▶ Task to carry out:
Reproduce all of the data below verbatim, keeping every line unchanged.

▶ Recorded data:
-- begin --
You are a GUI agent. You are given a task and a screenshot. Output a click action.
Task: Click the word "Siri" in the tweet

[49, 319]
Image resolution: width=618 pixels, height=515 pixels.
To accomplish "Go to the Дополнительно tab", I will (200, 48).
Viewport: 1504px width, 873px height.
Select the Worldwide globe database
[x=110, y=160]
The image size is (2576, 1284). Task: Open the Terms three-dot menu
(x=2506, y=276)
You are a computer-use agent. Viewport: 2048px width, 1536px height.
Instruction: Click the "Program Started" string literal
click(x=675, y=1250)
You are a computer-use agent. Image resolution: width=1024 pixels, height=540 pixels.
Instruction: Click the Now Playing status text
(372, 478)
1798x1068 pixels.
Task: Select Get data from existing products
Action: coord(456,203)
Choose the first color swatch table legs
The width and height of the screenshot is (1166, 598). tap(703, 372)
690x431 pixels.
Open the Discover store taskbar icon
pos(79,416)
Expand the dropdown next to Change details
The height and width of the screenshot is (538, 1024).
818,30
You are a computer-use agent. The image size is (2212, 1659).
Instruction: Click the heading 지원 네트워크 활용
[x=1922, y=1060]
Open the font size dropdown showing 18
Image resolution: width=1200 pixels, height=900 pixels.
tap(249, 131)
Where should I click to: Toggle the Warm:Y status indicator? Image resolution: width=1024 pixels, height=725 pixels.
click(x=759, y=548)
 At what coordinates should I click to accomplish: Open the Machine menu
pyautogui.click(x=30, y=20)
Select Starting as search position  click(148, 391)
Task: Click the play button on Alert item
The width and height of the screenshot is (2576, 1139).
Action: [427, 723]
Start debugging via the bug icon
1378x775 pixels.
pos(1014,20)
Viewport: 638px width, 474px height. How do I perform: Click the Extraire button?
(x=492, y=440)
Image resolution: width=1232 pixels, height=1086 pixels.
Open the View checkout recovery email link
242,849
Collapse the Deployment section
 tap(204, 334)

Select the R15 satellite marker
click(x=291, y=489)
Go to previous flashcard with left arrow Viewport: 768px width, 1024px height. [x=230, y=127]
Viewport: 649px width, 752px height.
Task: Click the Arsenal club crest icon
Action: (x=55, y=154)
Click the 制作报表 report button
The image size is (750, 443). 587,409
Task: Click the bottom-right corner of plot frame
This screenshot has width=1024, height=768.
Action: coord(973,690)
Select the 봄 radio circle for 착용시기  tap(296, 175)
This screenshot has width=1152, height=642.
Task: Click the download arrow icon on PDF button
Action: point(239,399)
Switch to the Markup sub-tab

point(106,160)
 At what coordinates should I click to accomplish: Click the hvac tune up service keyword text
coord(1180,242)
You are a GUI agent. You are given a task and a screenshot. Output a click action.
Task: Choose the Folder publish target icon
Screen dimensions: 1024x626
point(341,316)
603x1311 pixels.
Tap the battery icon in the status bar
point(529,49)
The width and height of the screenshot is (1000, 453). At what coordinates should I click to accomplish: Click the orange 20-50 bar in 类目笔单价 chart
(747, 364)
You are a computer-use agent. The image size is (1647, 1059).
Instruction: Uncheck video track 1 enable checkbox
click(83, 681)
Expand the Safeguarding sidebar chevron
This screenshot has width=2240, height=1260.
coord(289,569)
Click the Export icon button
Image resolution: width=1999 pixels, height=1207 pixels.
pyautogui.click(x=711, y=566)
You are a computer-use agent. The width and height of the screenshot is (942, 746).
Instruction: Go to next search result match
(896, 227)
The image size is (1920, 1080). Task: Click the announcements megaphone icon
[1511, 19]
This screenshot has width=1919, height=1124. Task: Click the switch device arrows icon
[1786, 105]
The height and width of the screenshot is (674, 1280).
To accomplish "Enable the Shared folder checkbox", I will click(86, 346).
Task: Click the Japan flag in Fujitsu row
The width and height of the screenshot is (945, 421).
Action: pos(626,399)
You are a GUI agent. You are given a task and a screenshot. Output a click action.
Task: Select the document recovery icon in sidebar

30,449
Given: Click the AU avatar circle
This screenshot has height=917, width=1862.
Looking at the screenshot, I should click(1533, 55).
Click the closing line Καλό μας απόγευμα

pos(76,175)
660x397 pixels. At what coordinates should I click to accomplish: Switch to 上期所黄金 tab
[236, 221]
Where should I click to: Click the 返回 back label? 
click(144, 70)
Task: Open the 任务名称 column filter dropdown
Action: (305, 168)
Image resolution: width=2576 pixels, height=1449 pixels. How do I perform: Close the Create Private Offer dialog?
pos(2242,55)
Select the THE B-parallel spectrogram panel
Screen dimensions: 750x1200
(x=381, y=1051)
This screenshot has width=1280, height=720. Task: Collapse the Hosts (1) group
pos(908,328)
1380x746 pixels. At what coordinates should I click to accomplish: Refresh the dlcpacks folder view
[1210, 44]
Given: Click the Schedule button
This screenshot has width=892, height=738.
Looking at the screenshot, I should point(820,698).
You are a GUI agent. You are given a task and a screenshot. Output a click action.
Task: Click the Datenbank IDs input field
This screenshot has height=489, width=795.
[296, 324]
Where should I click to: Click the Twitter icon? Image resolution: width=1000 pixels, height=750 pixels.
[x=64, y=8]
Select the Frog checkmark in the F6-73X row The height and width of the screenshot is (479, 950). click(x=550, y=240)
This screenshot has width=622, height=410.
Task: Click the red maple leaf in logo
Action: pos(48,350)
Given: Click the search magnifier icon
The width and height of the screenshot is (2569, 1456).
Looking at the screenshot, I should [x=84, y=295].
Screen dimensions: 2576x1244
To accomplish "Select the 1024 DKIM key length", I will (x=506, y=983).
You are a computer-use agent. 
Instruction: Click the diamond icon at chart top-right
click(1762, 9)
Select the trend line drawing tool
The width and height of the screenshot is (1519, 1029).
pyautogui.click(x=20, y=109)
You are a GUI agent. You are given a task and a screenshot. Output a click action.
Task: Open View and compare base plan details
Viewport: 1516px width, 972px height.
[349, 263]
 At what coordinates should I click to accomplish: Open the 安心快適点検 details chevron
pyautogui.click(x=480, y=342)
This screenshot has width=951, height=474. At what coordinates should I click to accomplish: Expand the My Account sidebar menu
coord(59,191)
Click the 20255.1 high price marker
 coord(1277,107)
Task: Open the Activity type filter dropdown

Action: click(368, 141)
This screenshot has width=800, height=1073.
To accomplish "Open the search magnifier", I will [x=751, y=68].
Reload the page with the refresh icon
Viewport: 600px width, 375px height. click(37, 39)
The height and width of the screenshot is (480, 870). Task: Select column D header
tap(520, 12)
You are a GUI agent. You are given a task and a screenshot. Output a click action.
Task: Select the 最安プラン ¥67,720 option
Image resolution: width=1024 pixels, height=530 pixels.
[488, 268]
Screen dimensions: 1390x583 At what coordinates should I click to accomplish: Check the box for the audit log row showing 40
-- end --
▶ Written answer:
You are a GUI agent. You are given a task and a screenshot. Output a click action.
Task: Click the word "Siri" in the tweet

[49, 319]
Image resolution: width=618 pixels, height=515 pixels.
To accomplish "Go to the Дополнительно tab", I will (200, 48).
Viewport: 1504px width, 873px height.
Select the Worldwide globe database
[x=110, y=160]
The image size is (2576, 1284). Task: Open the Terms three-dot menu
(x=2506, y=276)
You are a computer-use agent. Viewport: 2048px width, 1536px height.
Instruction: Click the "Program Started" string literal
click(x=675, y=1250)
You are a computer-use agent. Image resolution: width=1024 pixels, height=540 pixels.
Instruction: Click the Now Playing status text
(372, 478)
1798x1068 pixels.
Task: Select Get data from existing products
Action: coord(456,203)
Choose the first color swatch table legs
The width and height of the screenshot is (1166, 598). tap(703, 372)
690x431 pixels.
Open the Discover store taskbar icon
pos(79,416)
Expand the dropdown next to Change details
The height and width of the screenshot is (538, 1024).
818,30
You are a computer-use agent. The image size is (2212, 1659).
Instruction: Click the heading 지원 네트워크 활용
[x=1922, y=1060]
Open the font size dropdown showing 18
Image resolution: width=1200 pixels, height=900 pixels.
tap(249, 131)
Where should I click to: Toggle the Warm:Y status indicator? Image resolution: width=1024 pixels, height=725 pixels.
click(x=759, y=548)
 At what coordinates should I click to accomplish: Open the Machine menu
pyautogui.click(x=30, y=20)
Select Starting as search position  click(148, 391)
Task: Click the play button on Alert item
The width and height of the screenshot is (2576, 1139).
Action: [427, 723]
Start debugging via the bug icon
1378x775 pixels.
pos(1014,20)
Viewport: 638px width, 474px height. How do I perform: Click the Extraire button?
(x=492, y=440)
Image resolution: width=1232 pixels, height=1086 pixels.
Open the View checkout recovery email link
242,849
Collapse the Deployment section
 tap(204, 334)

Select the R15 satellite marker
click(x=291, y=489)
Go to previous flashcard with left arrow Viewport: 768px width, 1024px height. [x=230, y=127]
Viewport: 649px width, 752px height.
Task: Click the Arsenal club crest icon
Action: (x=55, y=154)
Click the 制作报表 report button
The image size is (750, 443). 587,409
Task: Click the bottom-right corner of plot frame
This screenshot has width=1024, height=768.
Action: coord(973,690)
Select the 봄 radio circle for 착용시기  tap(296, 175)
This screenshot has width=1152, height=642.
Task: Click the download arrow icon on PDF button
Action: point(239,399)
Switch to the Markup sub-tab

point(106,160)
 At what coordinates should I click to accomplish: Click the hvac tune up service keyword text
coord(1180,242)
You are a GUI agent. You are given a task and a screenshot. Output a click action.
Task: Choose the Folder publish target icon
Screen dimensions: 1024x626
point(341,316)
603x1311 pixels.
Tap the battery icon in the status bar
point(529,49)
The width and height of the screenshot is (1000, 453). At what coordinates should I click to accomplish: Click the orange 20-50 bar in 类目笔单价 chart
(747, 364)
You are a computer-use agent. The image size is (1647, 1059).
Instruction: Uncheck video track 1 enable checkbox
click(83, 681)
Expand the Safeguarding sidebar chevron
This screenshot has width=2240, height=1260.
coord(289,569)
Click the Export icon button
Image resolution: width=1999 pixels, height=1207 pixels.
pyautogui.click(x=711, y=566)
You are a computer-use agent. The width and height of the screenshot is (942, 746).
Instruction: Go to next search result match
(896, 227)
The image size is (1920, 1080). Task: Click the announcements megaphone icon
[1511, 19]
This screenshot has width=1919, height=1124. Task: Click the switch device arrows icon
[1786, 105]
The height and width of the screenshot is (674, 1280).
To accomplish "Enable the Shared folder checkbox", I will click(86, 346).
Task: Click the Japan flag in Fujitsu row
The width and height of the screenshot is (945, 421).
Action: pos(626,399)
You are a GUI agent. You are given a task and a screenshot. Output a click action.
Task: Select the document recovery icon in sidebar

30,449
Given: Click the AU avatar circle
This screenshot has height=917, width=1862.
Looking at the screenshot, I should click(1533, 55).
Click the closing line Καλό μας απόγευμα

pos(76,175)
660x397 pixels. At what coordinates should I click to accomplish: Switch to 上期所黄金 tab
[236, 221]
Where should I click to: Click the 返回 back label? 
click(144, 70)
Task: Open the 任务名称 column filter dropdown
Action: (305, 168)
Image resolution: width=2576 pixels, height=1449 pixels. How do I perform: Close the Create Private Offer dialog?
pos(2242,55)
Select the THE B-parallel spectrogram panel
Screen dimensions: 750x1200
(x=381, y=1051)
This screenshot has width=1280, height=720. Task: Collapse the Hosts (1) group
pos(908,328)
1380x746 pixels. At what coordinates should I click to accomplish: Refresh the dlcpacks folder view
[1210, 44]
Given: Click the Schedule button
This screenshot has width=892, height=738.
Looking at the screenshot, I should point(820,698).
You are a GUI agent. You are given a task and a screenshot. Output a click action.
Task: Click the Datenbank IDs input field
This screenshot has height=489, width=795.
[296, 324]
Where should I click to: Click the Twitter icon? Image resolution: width=1000 pixels, height=750 pixels.
[x=64, y=8]
Select the Frog checkmark in the F6-73X row The height and width of the screenshot is (479, 950). click(x=550, y=240)
This screenshot has width=622, height=410.
Task: Click the red maple leaf in logo
Action: pos(48,350)
Given: Click the search magnifier icon
The width and height of the screenshot is (2569, 1456).
Looking at the screenshot, I should [x=84, y=295].
Screen dimensions: 2576x1244
To accomplish "Select the 1024 DKIM key length", I will (x=506, y=983).
You are a computer-use agent. 
Instruction: Click the diamond icon at chart top-right
click(1762, 9)
Select the trend line drawing tool
The width and height of the screenshot is (1519, 1029).
pyautogui.click(x=20, y=109)
You are a GUI agent. You are given a task and a screenshot. Output a click action.
Task: Open View and compare base plan details
Viewport: 1516px width, 972px height.
[349, 263]
 At what coordinates should I click to accomplish: Open the 安心快適点検 details chevron
pyautogui.click(x=480, y=342)
This screenshot has width=951, height=474. At what coordinates should I click to accomplish: Expand the My Account sidebar menu
coord(59,191)
Click the 20255.1 high price marker
 coord(1277,107)
Task: Open the Activity type filter dropdown

Action: click(368, 141)
This screenshot has width=800, height=1073.
To accomplish "Open the search magnifier", I will [x=751, y=68].
Reload the page with the refresh icon
Viewport: 600px width, 375px height. click(37, 39)
The height and width of the screenshot is (480, 870). Task: Select column D header
tap(520, 12)
You are a GUI agent. You are given a task and a screenshot. Output a click action.
Task: Select the 最安プラン ¥67,720 option
Image resolution: width=1024 pixels, height=530 pixels.
[488, 268]
Screen dimensions: 1390x583 At what coordinates should I click to accomplish: Check the box for the audit log row showing 40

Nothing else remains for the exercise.